Author of twelve collections of poetry, a Pulitzer Prize finalist, founder of the New England Review and a former Vermont Poet Laureate, Lea, in the here and now, chronicles both vast and minute aspects of human experiences. Life isn't easy, and we're all scarred, traumatized to some degree. What is to be done? Lea responds in illuminating verse that expresses a reckoning with emotions that linger like ghost in the bardo, hesitant to move on, having one more thing to say. In Spilled Milk, a father remembers the pain inflicted on his daughter over an insignificant accident, her child's face distraught: By worry, which it should have been my fatherly duty / To soothe. In a little gem titled Memo for 2027: A Love Poem, the poet tells his future self to count that blessing, maybe count it more, referring to a wife still loving, children and grandchildren, and The way late winter's sun make wondrous shadows on / The snow out there. This radiant collection will leave readers counting their blessings past, to come, and most certainly right here.--Raúl Niño Copyright 2010 Booklist

From Booklist, Copyright (c) American Library Association. Used with permission.

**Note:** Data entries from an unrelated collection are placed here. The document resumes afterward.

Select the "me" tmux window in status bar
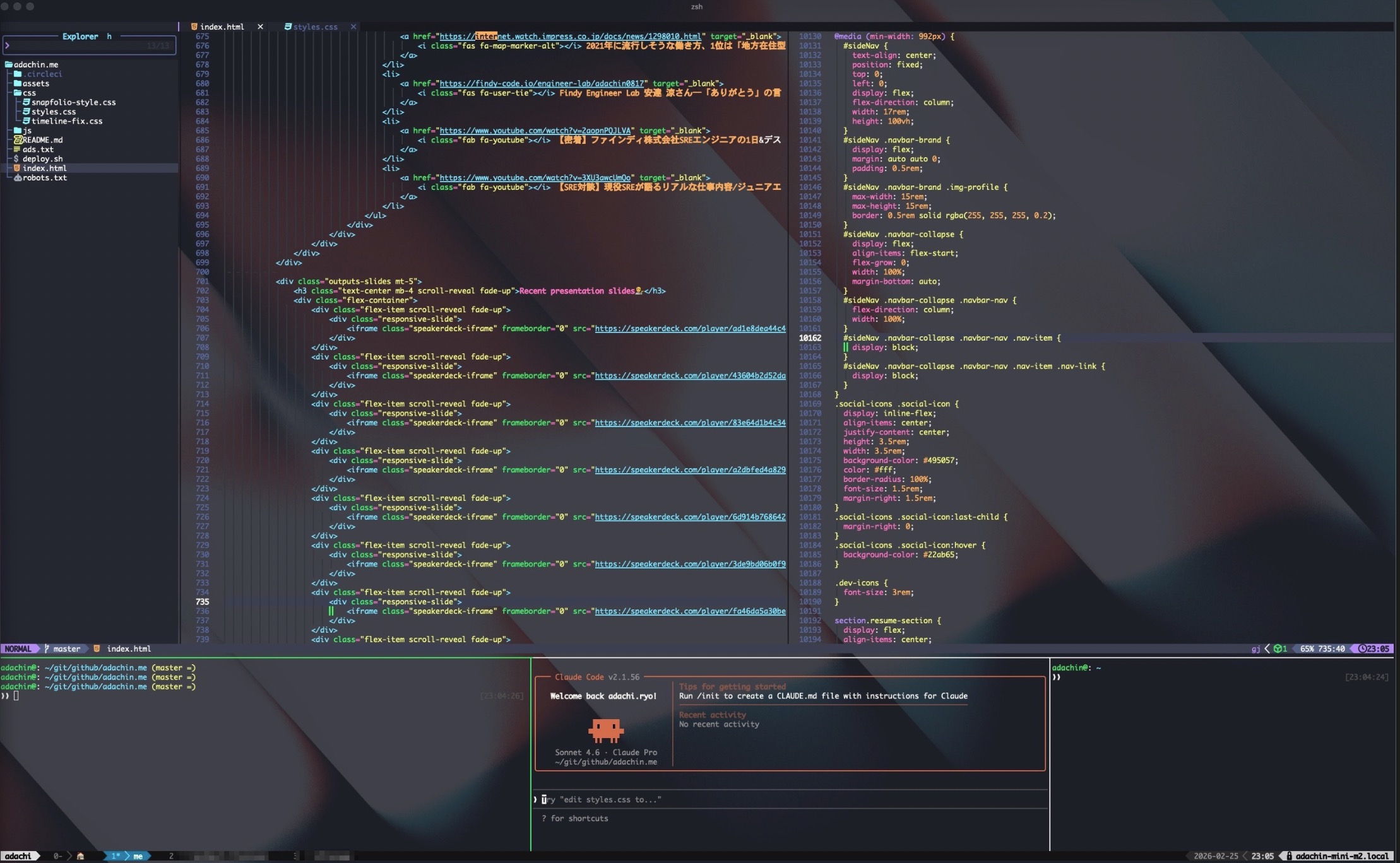Image resolution: width=1400 pixels, height=863 pixels. [x=138, y=856]
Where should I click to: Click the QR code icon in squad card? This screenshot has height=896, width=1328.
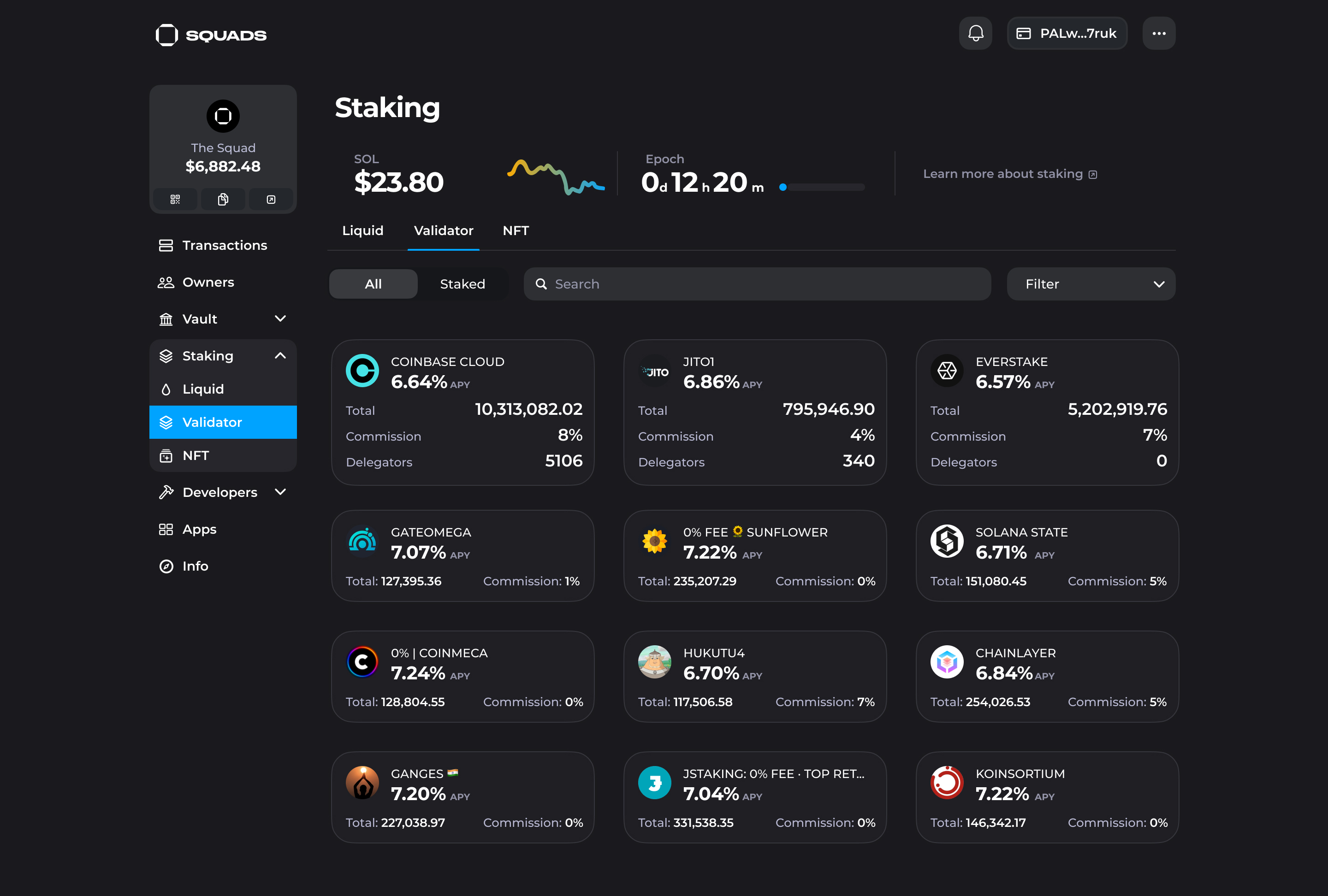click(175, 199)
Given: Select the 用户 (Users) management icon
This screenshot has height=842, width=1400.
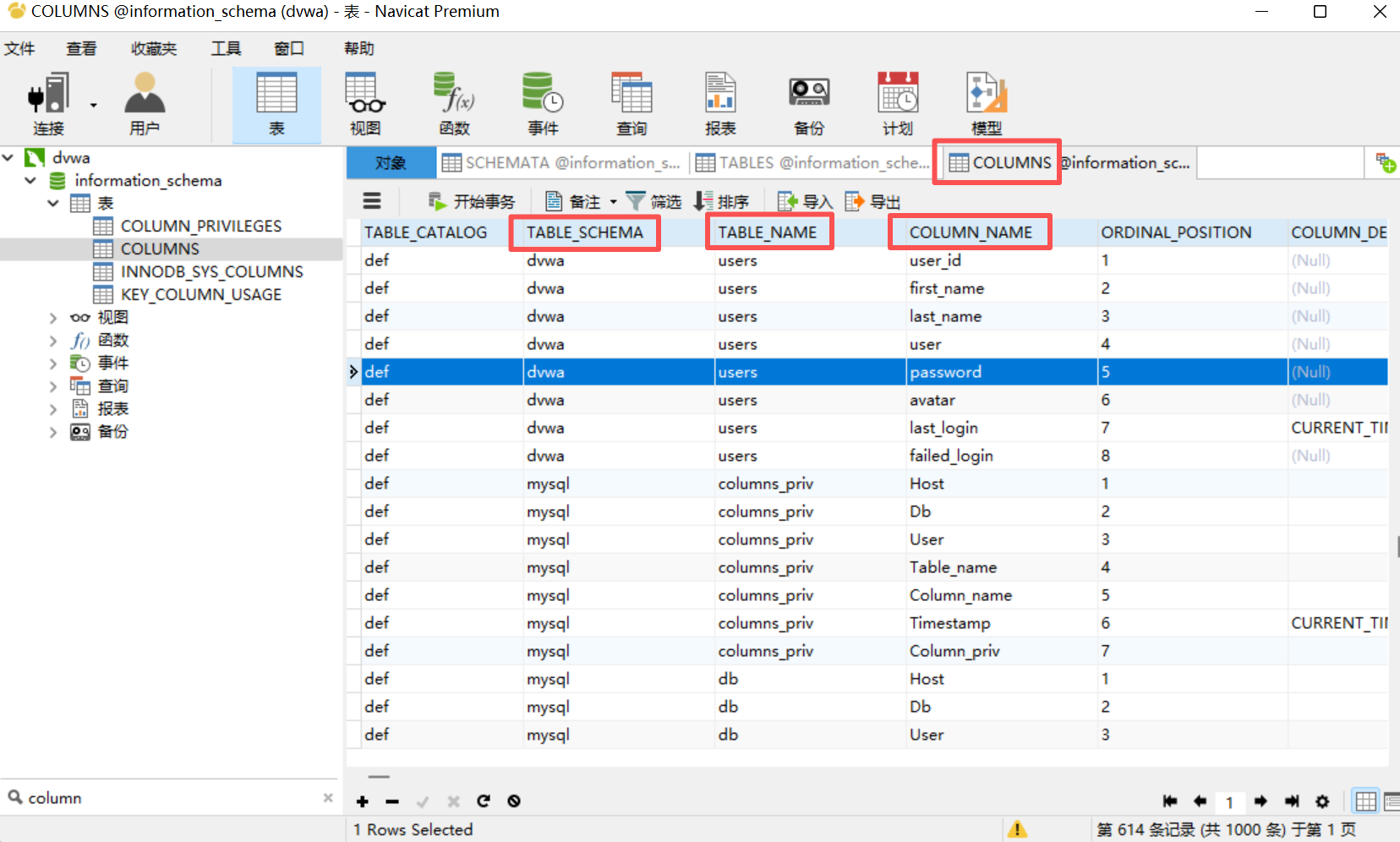Looking at the screenshot, I should click(143, 101).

Review by Publisher's Weekly Review

Lea (No Doubt the Nameless) weaves a graceful tapestry of personal history while expressing his trademark wonder at the natural world in his quietly powerful 13th collection. His memories are not grand in scale; he recalls watching his daughter spill a glass of milk on a train, teaching his son to ride a bike, and schoolboy shenanigans such as a "slew of idiot tricks" pulled on a Latin instructor--yet these scenes become significant through Lea's telling. In "Cavaliers," the poet recalls spending a night in the hospital after suffering chest pains, and sharing a room with a man who had been there for a month: "How long, I mused, can a person be patient?" This poem gives way to "Gratitude," in which Lea musters tolerance for petty inconveniences, like taking the dog to the vet or shoveling snow, viewing these acts as gifts. Interspersed with Lea's musings on his life are his luminous descriptions of the world around him, including the "elegance and composure" of a flock of circling vultures, and a first blush of spring "with snowdrops glinting, the freshets making their evanescent cascades through the woods." The refrain of aging and death echoes throughout and is tempered by Lea's gentle optimism and appreciation for every facet of life. These poems provide readers with a potent antidote to hopelessness. (Sept.)